The euro is trading today at almost 1.20 dollars, up nearly 7% in the space of three months! This is bad news for the European Central Bank which fears the risk of lower inflation, but it is equally bad news for European companies. The eurozone has a very open economy, accounting for a 25% slice of global exports (vs. 13% for China). Consequently, a large number of companies are heavily dependent on exports outside the eurozone. A rapid appreciation of the euro usually makes products less competitive abroad.
Sharp currency movements on the euro have triggered a debate about the likely effects on business activity in the euro area. Most statistical tests show a large elasticity of European growth to the euro’s movements, but this can vary from one country (and one sector) to the next. These differences are mainly linked to the variable currency effects on import prices (and logically consumer prices) and on export volumes.
The immediate impact of the exchange rate
A stronger euro makes foreign products less expensive for economic players in the eurozone. This has the effect of pushing up company profits and consumer purchasing power, and is usually (statistically) immediate. So the current appreciation of the euro may be driving the momentum of domestic demand, which has been solid in Europe thus far.
The effects on exports in the longer term
It takes longer to see the effects feed through to exports. Although the euro is strengthening, it may still be deemed undervalued. This is the case today. Based on the unit wage cost, economists estimate that if the euro’s trade-weighted rate (*) were to appreciate by a further 5%, the European currency would enter into territory in which European products would lose their competitiveness relative to their main trading partners.
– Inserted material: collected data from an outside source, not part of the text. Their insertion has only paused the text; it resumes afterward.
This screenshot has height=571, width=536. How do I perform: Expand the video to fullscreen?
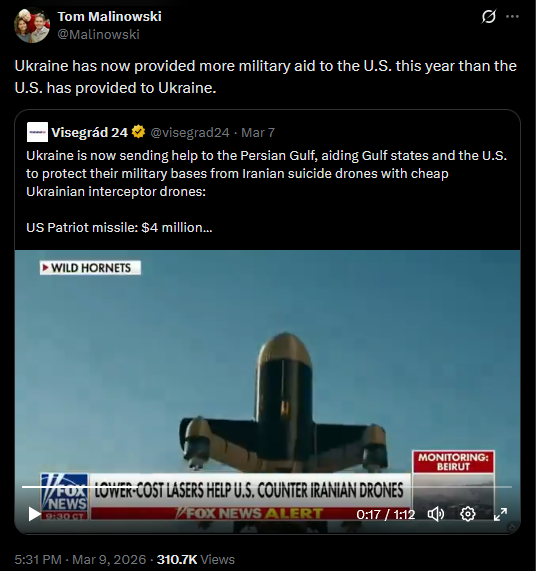pyautogui.click(x=500, y=514)
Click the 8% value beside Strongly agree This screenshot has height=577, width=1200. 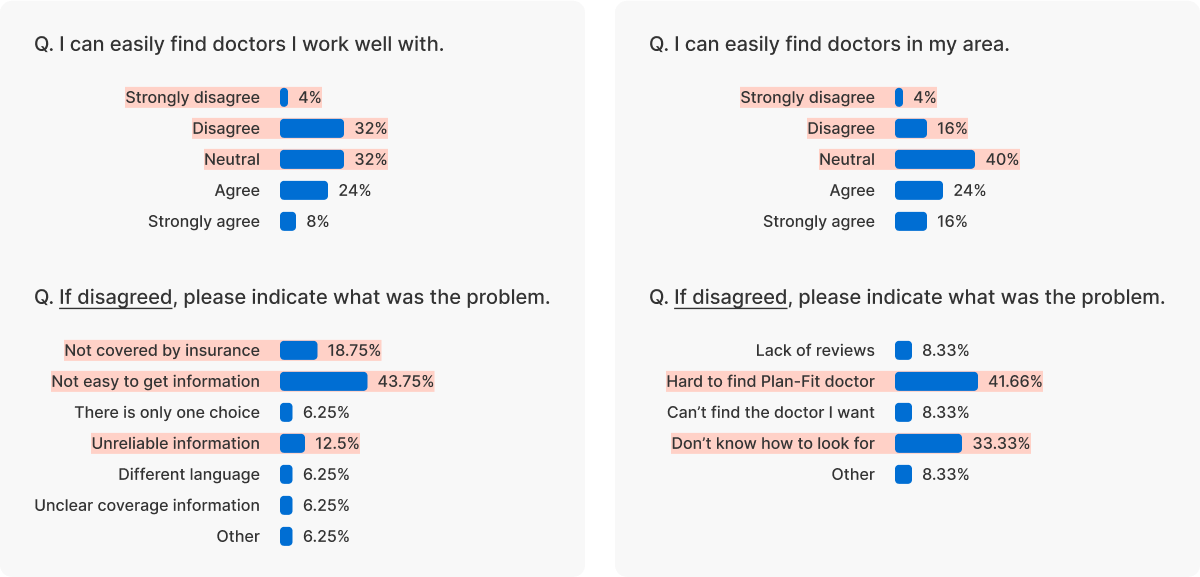tap(317, 221)
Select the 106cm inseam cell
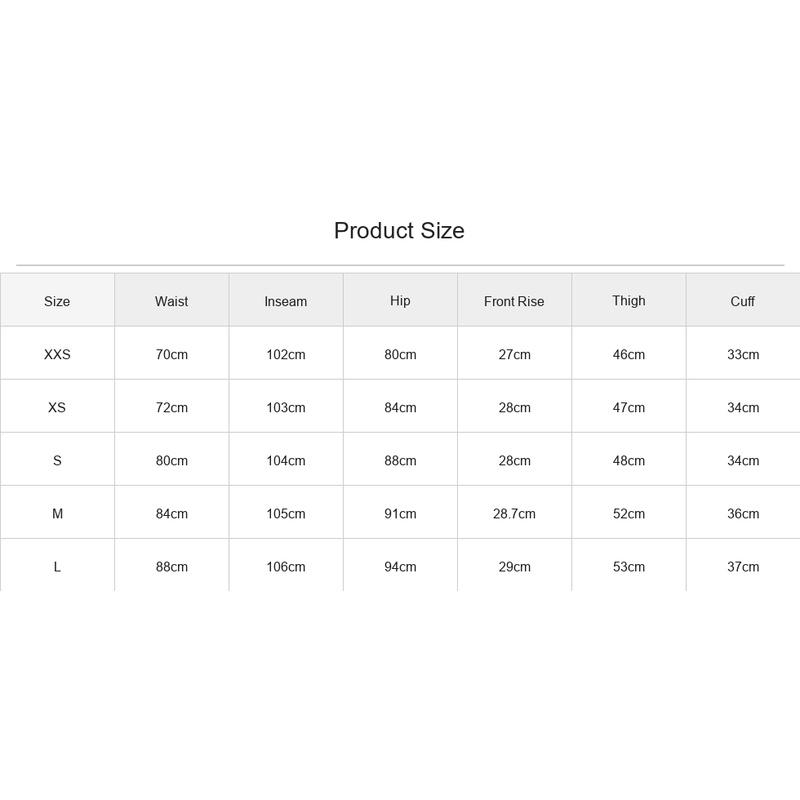800x800 pixels. pyautogui.click(x=286, y=566)
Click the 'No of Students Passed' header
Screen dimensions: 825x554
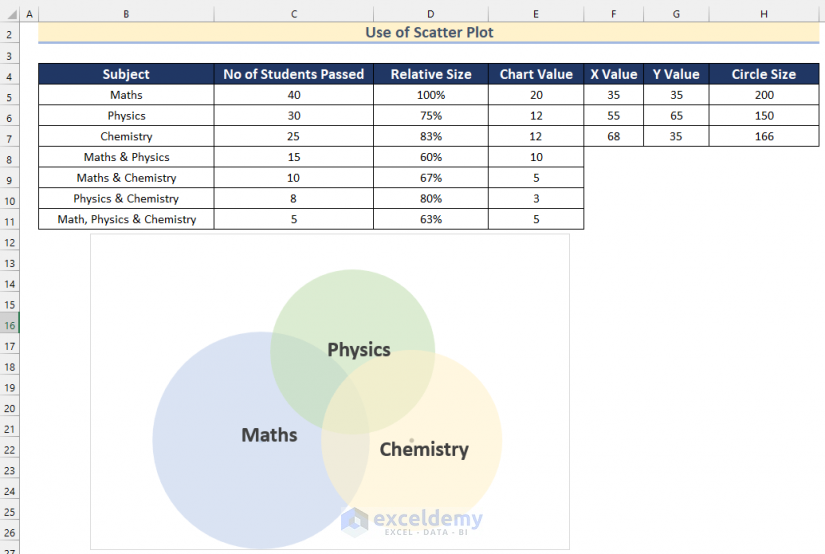click(294, 74)
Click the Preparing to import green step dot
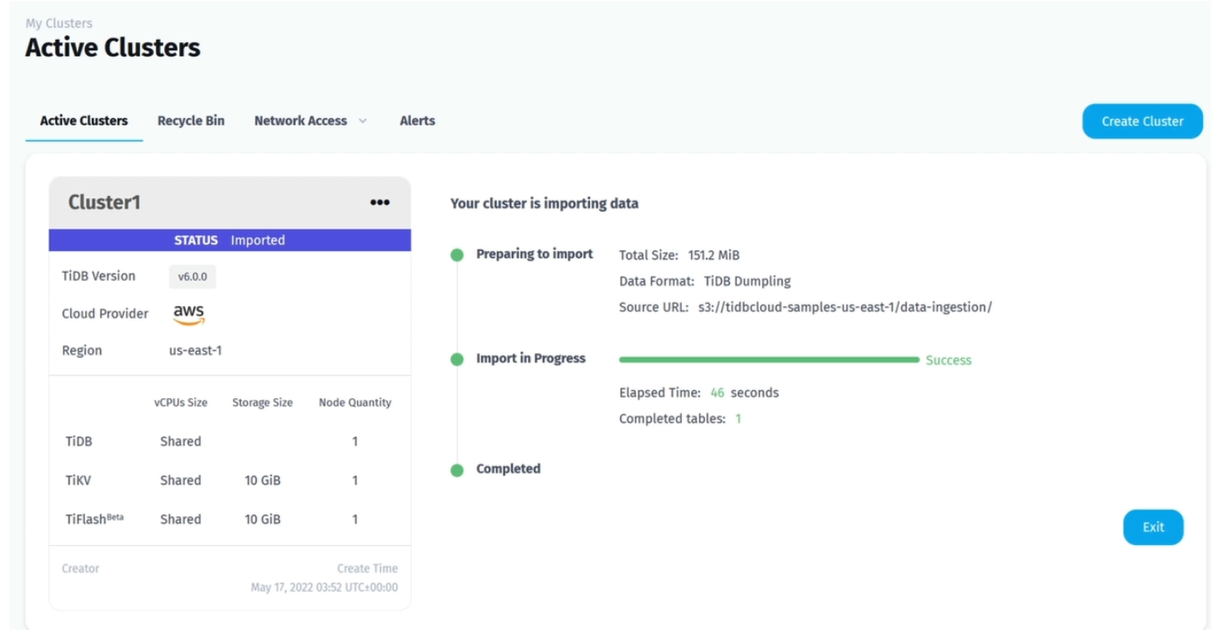The width and height of the screenshot is (1224, 644). tap(457, 255)
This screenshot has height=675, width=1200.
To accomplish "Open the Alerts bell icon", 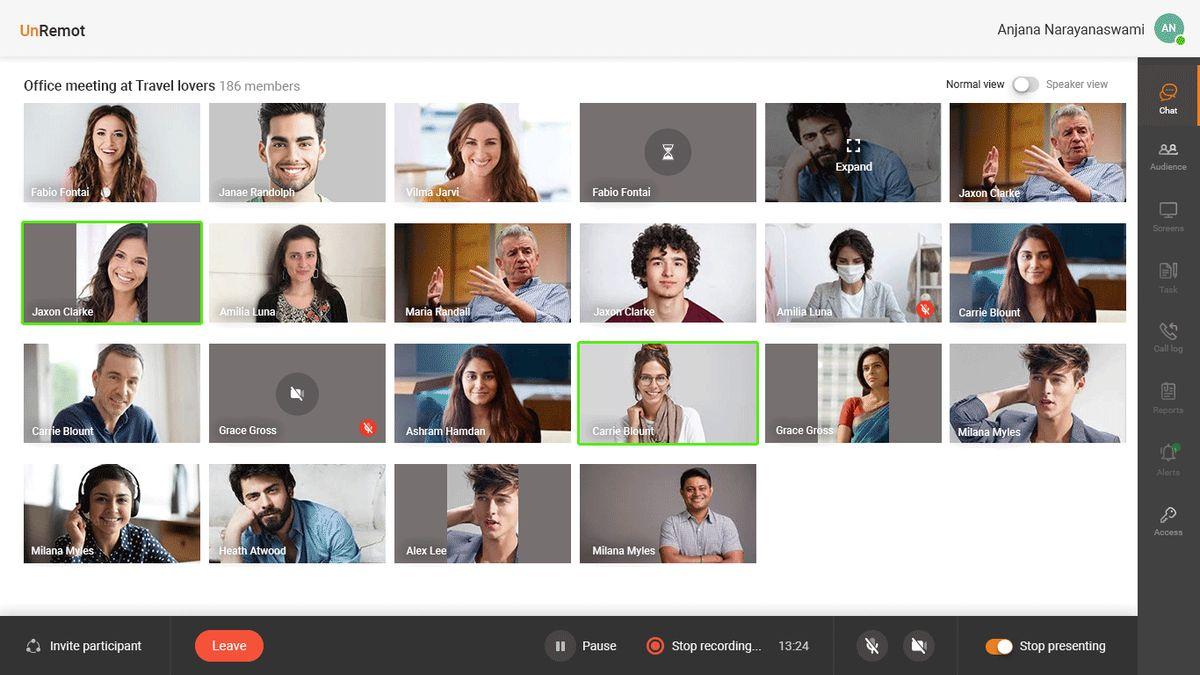I will pyautogui.click(x=1168, y=458).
That said, an important variable must be analysed to measure currency effects accurately: the capacity of companies to offer differentiated products. Even if a stronger euro makes exports of European businesses dearer, their clients are still prepared to pay a higher price for very specific goods. Elasticity of demand to the exchange rate is indeed low for high value-added products, particularly in the manufacturing sector where they are difficult to substitute.
How vulnerable eurozone countries are to currency movements depends on the sectorial structure of their exports. As such, Germany, Belgium and the Netherlands appear less sensitive to currency movements.
Another factor that must be taken into account is the degree of integration in the global value chain. With an increasing need to source from suppliers based outside the euro area, companies have fragmented their production, thereby reducing their exposure to currency movements. Indeed, a stronger euro implies a reduction in prices for intermediary products. Germany’s economy is often said to be well integrated into global value chains. However, despite its large openness to international trade, currency movements weigh less on Germany than on eurozone countries which are less open.
In conclusion, understanding the correlation between the euro’s movements and economic growth/company profits is not an easy task. In today’s context of volatile exchange rates, we recommend avoiding investments in a particular eurozone market, and capturing the sector trends that we have already identified:
- Solid domestic demand in the euro area: we favour financials, telecoms and smaller activities like commercial services & supplies, and infrastructure;
- Rebound in commodities: we focus on the energy sector which is cheap and which will benefit from a stabilisation in oil prices;
- Selectivity within global stocks. At present, we like the pharmaceutical industry but will wait before returning to global cyclicals.
At this stage, a sector strategy seems more relevant than intra-European regional choices, in our view.
(Read our previous publication: Bad Geopolitical Context And A Good Economy... What Is The Impact For The Stock Markets?).
(*) The trade-weighted exchange rate measures the purchasing power of a currency against a basket of currencies of the eurozone’s main partners.